## start Information supplied

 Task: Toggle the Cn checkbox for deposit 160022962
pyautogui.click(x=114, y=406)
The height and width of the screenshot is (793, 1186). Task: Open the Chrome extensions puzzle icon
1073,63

## end Information supplied
## start Information supplied

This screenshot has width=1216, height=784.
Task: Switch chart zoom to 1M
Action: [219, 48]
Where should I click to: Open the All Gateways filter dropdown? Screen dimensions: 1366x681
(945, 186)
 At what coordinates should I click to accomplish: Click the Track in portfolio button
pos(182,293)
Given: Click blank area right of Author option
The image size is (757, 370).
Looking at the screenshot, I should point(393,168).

## end Information supplied

▶ _Exercise requirements_
Output the stretch of lines from the line containing "Given: Click blank" through the line containing "Looking at the", reproducing each one exactly.

▶ _Full solution_
Given: Click blank area right of Author option
The image size is (757, 370).
Looking at the screenshot, I should point(393,168).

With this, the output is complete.